Over or Under Provisioned

Lots of people move to the cloud; it's common. In fact, it's very common to hear customers who are being asked to migrate their workloads to a cloud vendor for a variety of reasons. You might not agree, but often there is some reason to move to the cloud. Sometimes it's even moving from one cloud to another, just because one of the big three (AWS, Azure, GCP) seems more attractive this year than the one from last year.

When you move, do you size your system for the peak? 80% of the peak? Perhaps there is another goal for which you design. Do you worry about ever being under-provisioned and letting customers have a slower system? Or do you ensure you never hit the peak, which increases costs?

Auto-scaling can help, but it doesn't seem to have worked as well for database systems as it does for serverless functions or other types of workloads. Compute is much easier to scale than stateful database systems that need CPUs and RAM ready on a particular system instantly. In fact, the "serverless" Azure SQL database is attractive to me more for it's ability to scale the CPUs and RAM more than the on/off capability.

I was in a discussion recently with a number of data professionals who tend to over-provision a bit, mostly because their companies are willing to.
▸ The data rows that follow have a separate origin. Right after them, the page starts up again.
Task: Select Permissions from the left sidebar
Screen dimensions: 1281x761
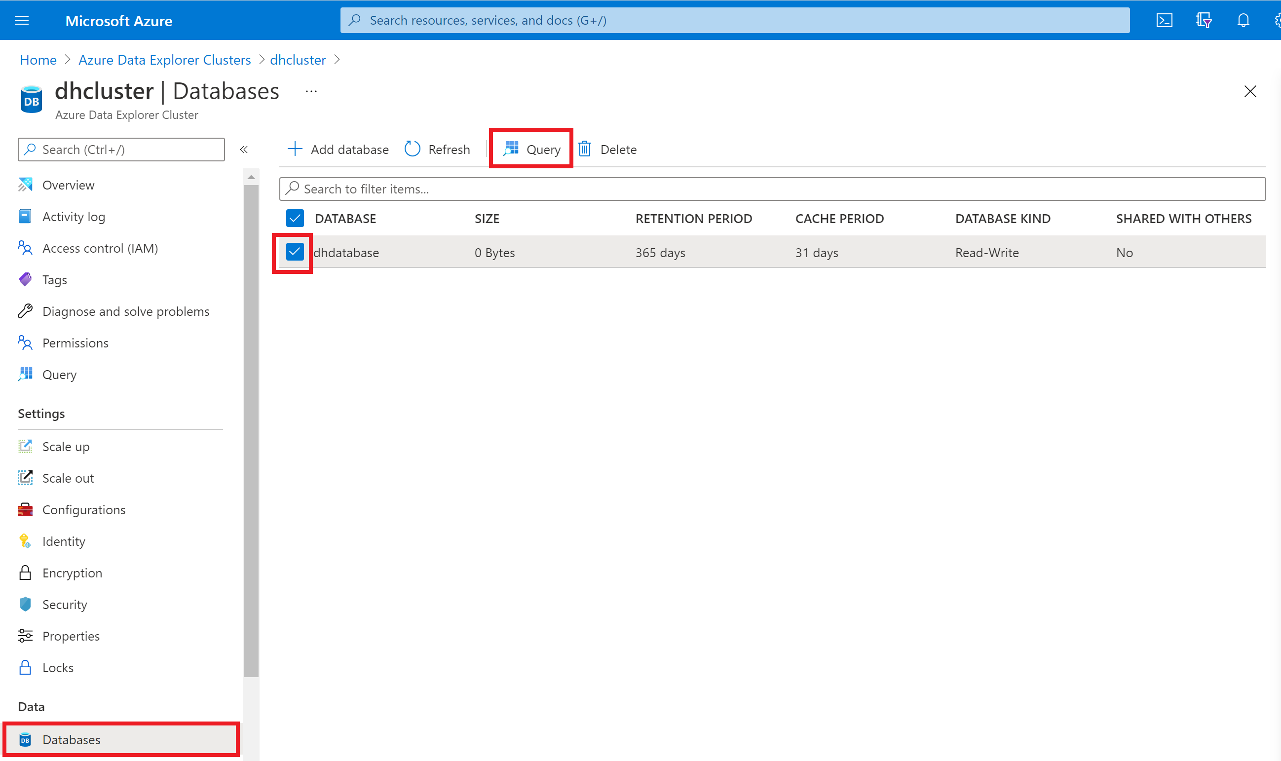Action: coord(75,343)
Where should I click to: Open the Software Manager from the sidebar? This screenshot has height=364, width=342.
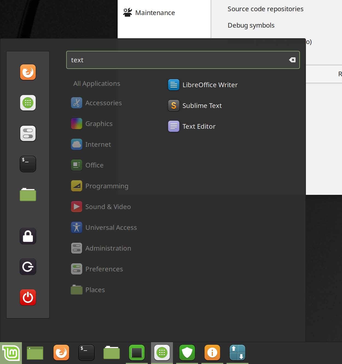[x=28, y=103]
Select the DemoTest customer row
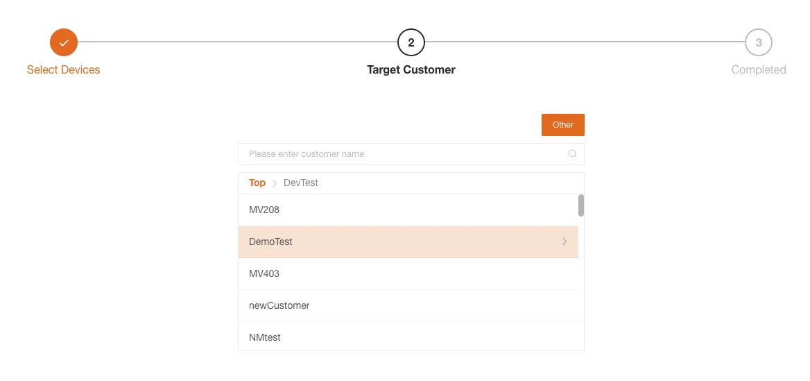The height and width of the screenshot is (381, 810). (x=271, y=242)
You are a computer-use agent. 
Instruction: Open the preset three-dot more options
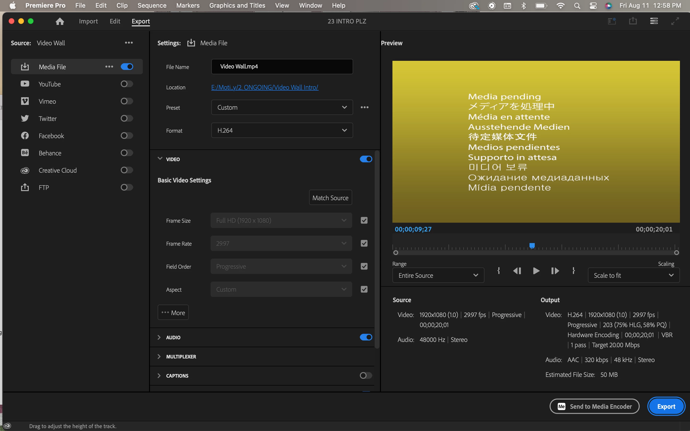point(364,107)
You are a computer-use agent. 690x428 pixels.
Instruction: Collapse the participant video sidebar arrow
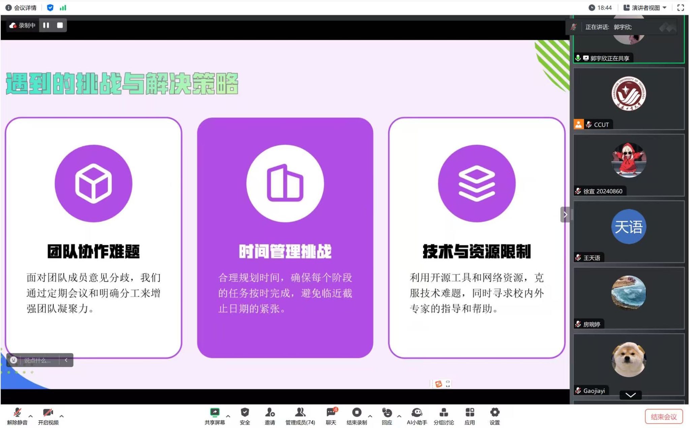565,215
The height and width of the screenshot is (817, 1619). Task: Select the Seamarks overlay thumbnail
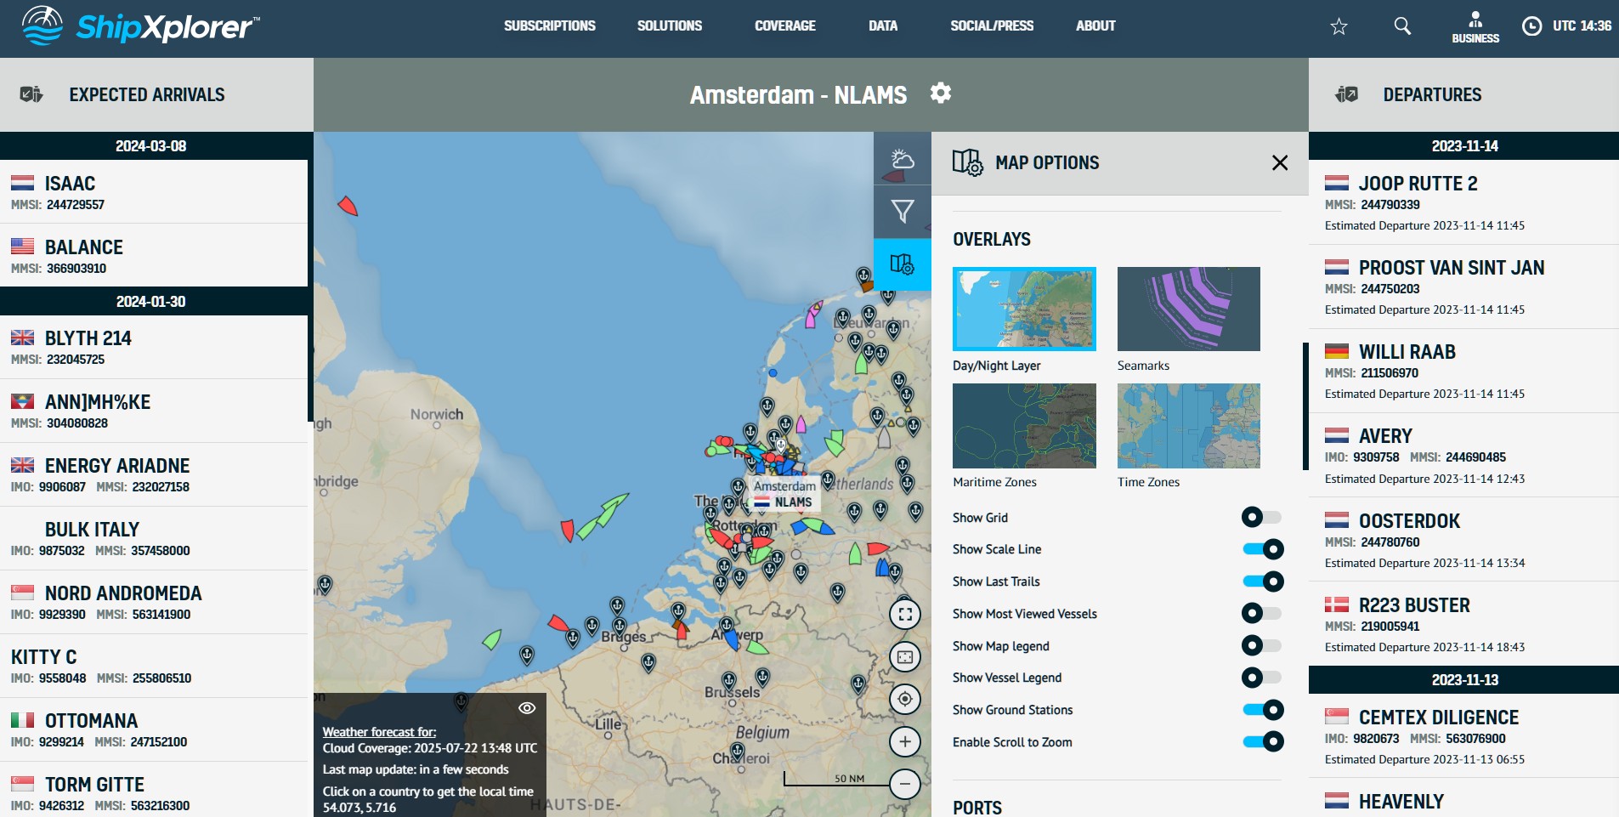[x=1188, y=309]

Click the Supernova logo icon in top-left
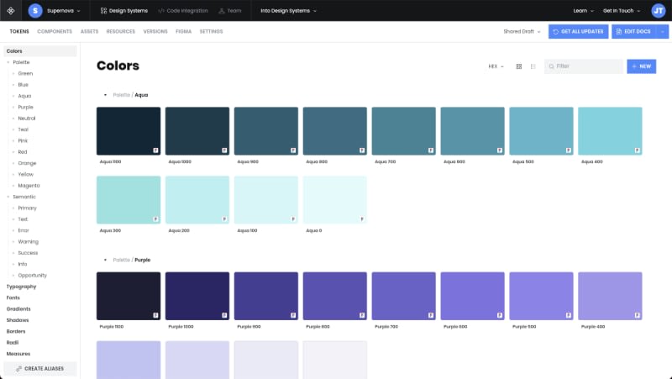click(11, 11)
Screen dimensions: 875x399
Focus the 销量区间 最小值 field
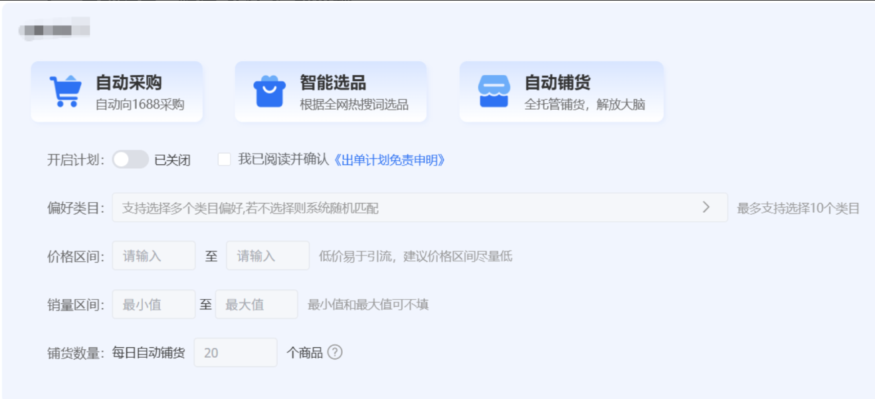[153, 305]
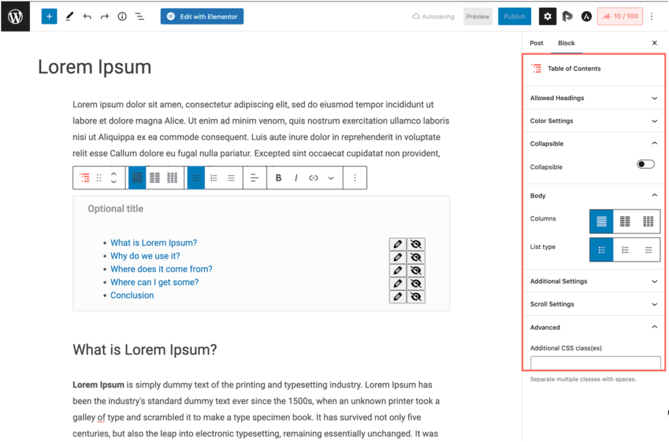The height and width of the screenshot is (442, 669).
Task: Open the block inserter with the plus icon
Action: (49, 16)
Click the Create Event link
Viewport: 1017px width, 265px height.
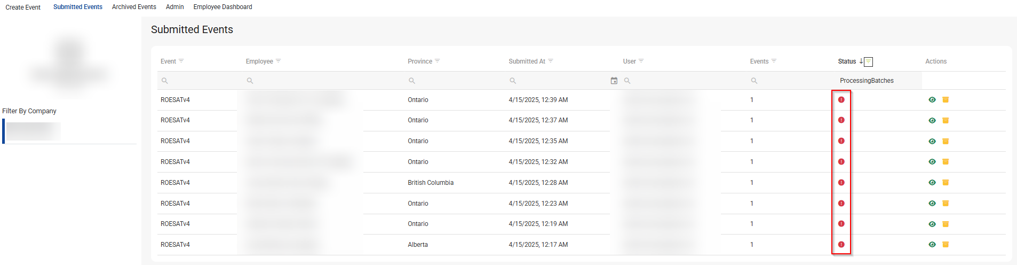[x=23, y=7]
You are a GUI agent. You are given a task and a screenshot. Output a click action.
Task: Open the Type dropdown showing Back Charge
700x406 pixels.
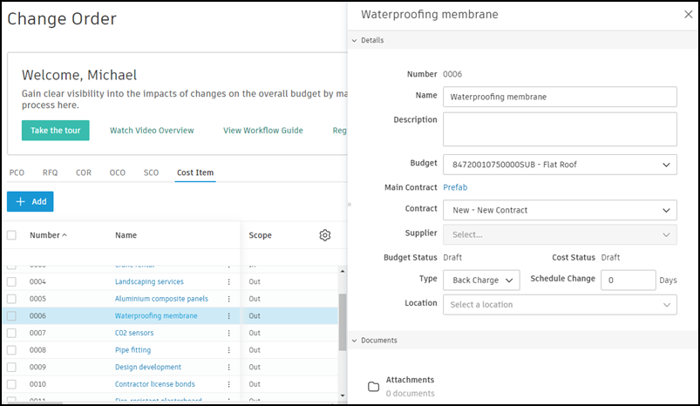click(481, 280)
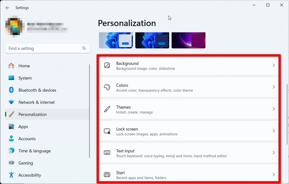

It saves them headaches and phone calls (more angry texts these days), but it also means developers aren't incentivized to optimize any queries. Unless there is a way to determine that the aggregate of all queries could lower the size of the resource provisioned, no one wants to fix any poorly running code.

That was interesting to me, as I'd think we'd want to optimize code as we pay every month, but the reality is that we pay every month for a level of resources. Coming in under that level is all that's important. If we use 99% of those resources or 25%, we pay the same amount. It's like saying we want to watch a movie every night because we pay for Netflix/Apple TV/etc. We've spent the money, so whether we watch 1 a week or 5 a week, there's no point in optimizing our time to get value out of the subscription.

In the PaaS world, that might change, but often we're still purchasing a tier of resources, not paying for each query. Until we need to raise that tier, no one worries about efficiency. If we can't prove a lower tier would work with better code, no one cares.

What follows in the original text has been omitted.